- Theatrical release poster
- Directed by: José Luis López-Linares
- Edited by: José Luis López-Linares
- Release date: 2021;
- Running time: 110 minutes
- Country: Spain
- Language: Spanish
- Budget: €210.000
- Box office: €297.000

= España, la primera globalización =

España, la primera globalización (Spain, the first globalization) is a Spanish historical documentary film. It was directed by José Luis López-Linares and released in 2021. It was followed by a related work, Hispanoamérica, canto de vida y esperanza, in 2024.

==Contents==
The documentary stated goal is to debunk the purported "Spanish Black Legend" and to portray little known aspects of the Spanish Empire. It features the presence of 39 historians, such as John Elliott, María Ángeles Pérez Samper, Ricardo García Cárcel, Ramón Tamames, Nigel Townson, Marcelo Gullo, Carmen Iglesias, Elvira Roca Barea and Carlos Martínez Shaw.
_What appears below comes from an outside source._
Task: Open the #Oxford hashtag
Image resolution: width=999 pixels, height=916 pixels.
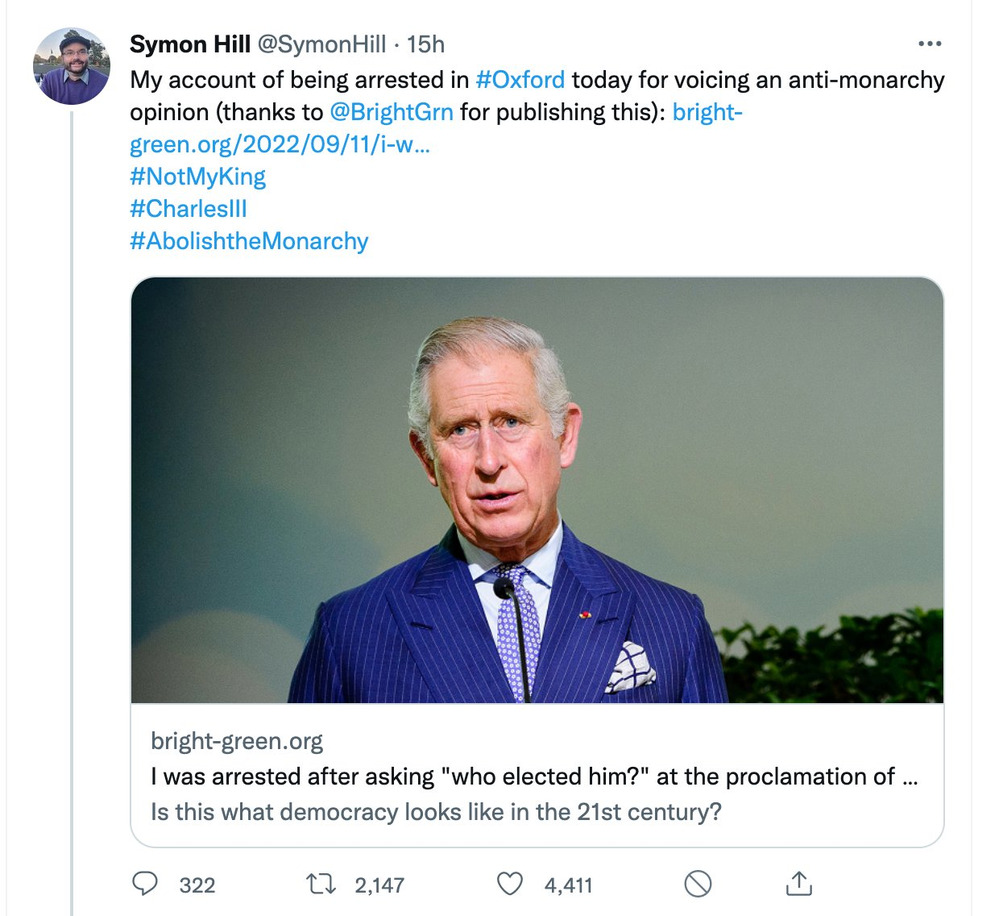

Next to historians, also geneticist Maarten Larmuseau and museum conservator Gijs van der Ham were interviewed.

==People interviewed==

- Ferran Adrià
- Ana María Carabias Torres
- Jaime Contreras
- Natalia Denisova
- Carlos Enrique Díaz Urbina
- John Elliott
- Catalina Font
- Antonio García Abasolo
- Rubén García Benito
- Ricardo García Cárcel
- Fernando García de Cortázar
- Manuel Gómez Lara
- Ignacio Gómez de Liaño
- Alfonso Guerra
- Marcelo Gullo
- Gijs van der Ham
- Abigail R. Horro
- Luo Huiling
- Carmen Iglesias
- Pedro Insúa
- Miguel Ángel Ladero Quesada
- Maarten Larmuseau
- Patricio Lons
- Carlos Adrián López Ramos
- Manuel Lucena Giraldo
- Carlos Martínez Shaw
- Juan José Morales
- José María Moreno Martín
- Stanley G. Payne
- María Ángeles Pérez Samper
- Alicia Relinque
- Juan Carlos Rey
- Luis Ribot
- Martín Ríos Saloma
- Elvira Roca Barea
- Adelaida Sagarra Gamazo
- Blas Sierra de la Calle
- Ramón Tamames
- Nigel Townson
- Ricardo Andrés Uribe Parra
- Enriqueta Vila Vilar

==Production==
The project had a budget of €210.000, of which €96.160 (46%) were raised through an Internet crowdfunding campaign.

==Reception==
España, la primera globalización became the most watched Spanish documentary in 2021, grossing €297.000 at the box office.